Il recente Rapporto Svimez 2018 sull’economia e la società del Mezzogiorno, presentato a Roma lo scorso 1° agosto, evidenzia che “il processo di perdita di capitale umano verso il Nord e verso l’estero è continuato inesorabile e ha provocato un grave depauperamento della struttura demografica e del tessuto sociale. Negli ultimi 16 anni hanno lasciato il Mezzogiorno 1 milione e 883mila residenti: la metà giovani di età compresa tra i 15 e i 34 anni, quasi un quinto laureati; il 16% circa si sono trasferiti all’estero. Quasi 800mila di essi non sono tornati più nel Mezzogiorno. Anche nel 2016, quando la ripresa economica ha manifestato già segni di consolidamento, si sono cancellati dal Mezzogiorno oltre 131mila residenti, un quarto dei quali ha scelto un paese estero, una quota decisamente più elevata che in passato, come sempre più elevata risulta la quota dei laureati”.
Simili preoccupazioni erano già state segnalate nel rapporto Svimez dell’anno precedente, secondo cui a favorire “la continua emorragia di risorse umane dal Sud” è anche “l’insufficiente dotazione di capitale produttivo dell’area che si traduce in una carente domanda di lavoro, che non favorisce l’impiego delle giovani generazioni formate nei percorsi di istruzione anche avanzati”. Altri studi condotti per Svimez hanno stimato in almeno 30 miliardi di euro la perdita, in termini di trasferimento di risorse finanziare verso le aree più sviluppate (regioni del Centro-Nord e in minima parte all’estero), del flusso di emigrazione meridionale qualificata a partire dall’inizio degli anni 2000.
Gli allarmi sulla perdita del capitale umano, specie nelle regioni meridionali, e sul conseguente progressivo impoverimento economico e sociale, si ripetono periodicamente ma ricevono attenzione giusto lo spazio di un giorno, nell’indifferenza assoluta nel dibattito dei nostri politici che, tesi a consolidare le posizioni del proprio elettorato nel breve periodo, non posso permettersi di dedicare tempo e risorse i cui frutti si vedrebbero solo nel medio-lungo periodo e, probabilmente, a vantaggio di altre forze politiche.

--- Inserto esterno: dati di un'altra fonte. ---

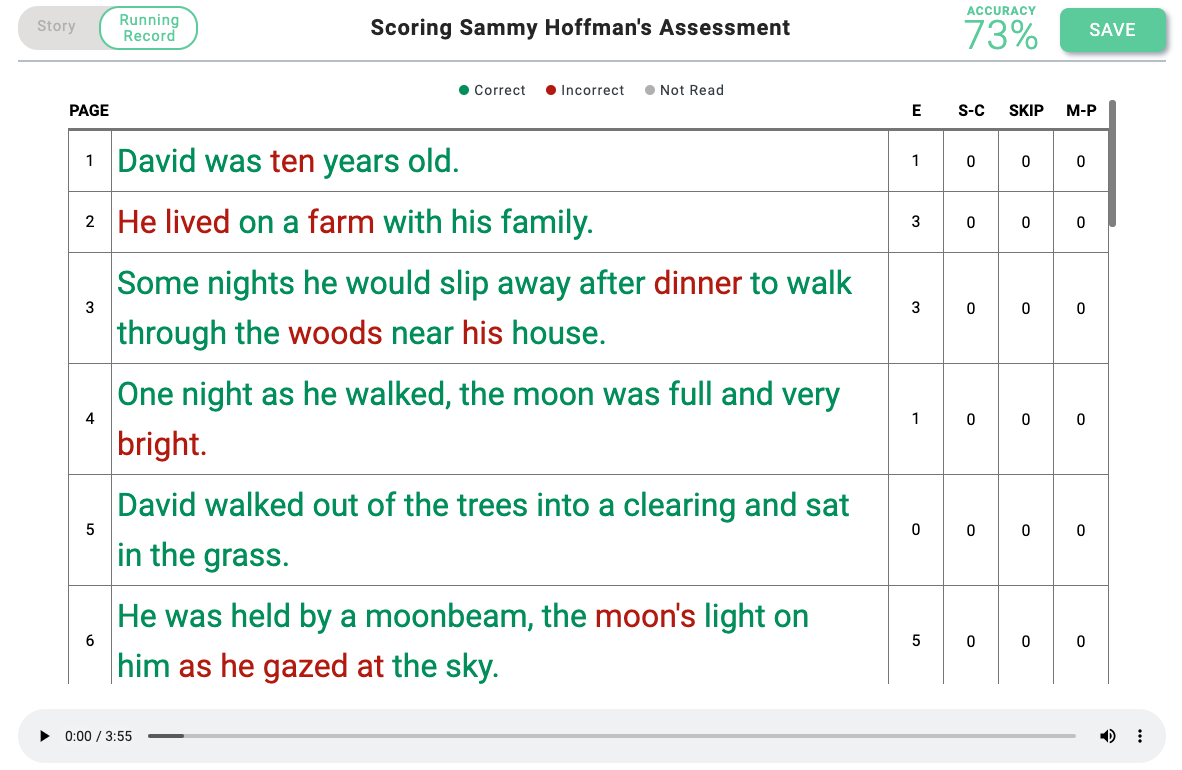
Task: Select the Running Record toggle
Action: click(x=149, y=28)
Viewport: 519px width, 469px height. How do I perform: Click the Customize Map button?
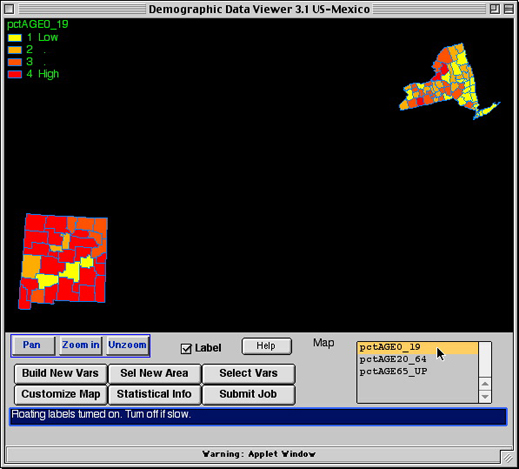pos(61,394)
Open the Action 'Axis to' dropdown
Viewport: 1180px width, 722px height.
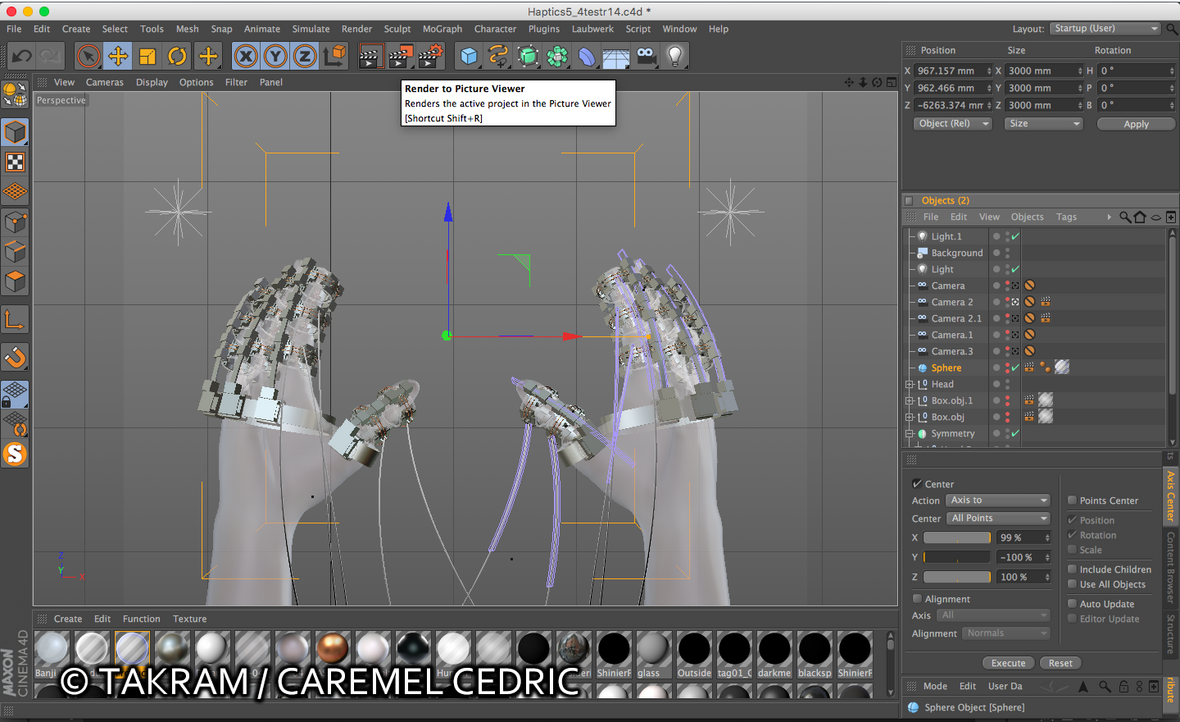tap(997, 500)
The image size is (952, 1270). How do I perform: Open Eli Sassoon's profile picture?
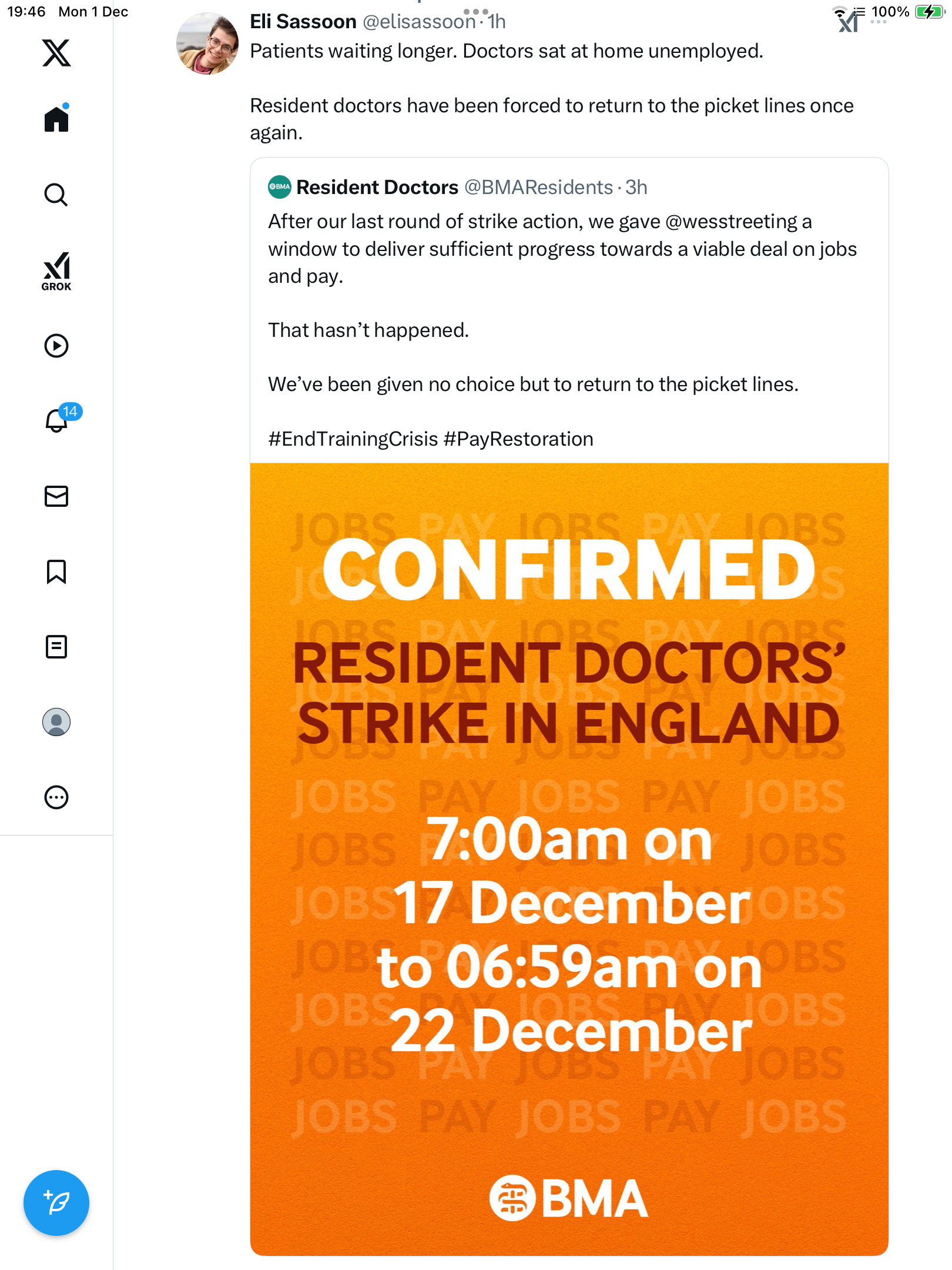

O forse, piuttosto, perché non hanno una alcuna visione di lungo periodo dello sviluppo del paese (o sarebbe meglio dire, che non hanno alcuna visione, a prescindere dall’ordine temporale). “Un politico guarda alle prossime elezioni; uno statista guarda alla prossima generazione. Un politico guarda al successo del suo partito, uno statista a quello del suo paese”, diceva James Freeman Clarke, predicatore e politico statunitense del XIX secolo. C’è qualche statista degno di questo nome, fra i politici del nostro paese?
Non solo indifferenza. Ormai siamo alla rassegnazione amara. “L’istruzione al Sud è destinata a morire”, è stato scritto su queste pagine qualche giorno fa. E quando si leggono i risultati delle ultime prove Invalsi, sembra difficile controbattere. D’altra parte, è anche vero che giovani laureati nelle università meridionali trovano spesso all’estero collocazioni lavorative di livello, segno che la formazione ricevuta è — nonostante tutte le difficoltà — qualificata e competitiva. Segno che non tutto è negativo, anche se il contesto medio è comunque critico.
E’ evidente che senza un forte, deciso, intelligente e coordinato programma di investimenti a largo spettro, di lungo periodo e che coinvolga massicciamente i giovani, non sarà possibile alcuna ripartenza nel Mezzogiorno, anzi le condizioni andranno progressivamente peggiorando, tenendo conto che le dinamiche demografiche in atto, se non opportunamente contrastate, sono ineludibili. Un programma di investimenti i cui i primi frutti concreti li vedremo solo fra qualche anno; un insieme di misure non astratte, ma che muovano da un rapporto con la società civile e dal lavoro di tanti che — contro tutto e contro tutti, come evidenziato anche nel rapporto annuale della Fondazione per la Sussidiarietà dedicato ai giovani al Sud — costruiscono nella società: imprese, scuola, formazione professionale, università, associazioni. Innanzitutto a partire e cercando di valorizzare ciò che già esiste e ponendo le condizioni perché la creatività e la competenza di giovani meridionali possano esprimersi in contesti lavorativi all’altezza della loro formazione.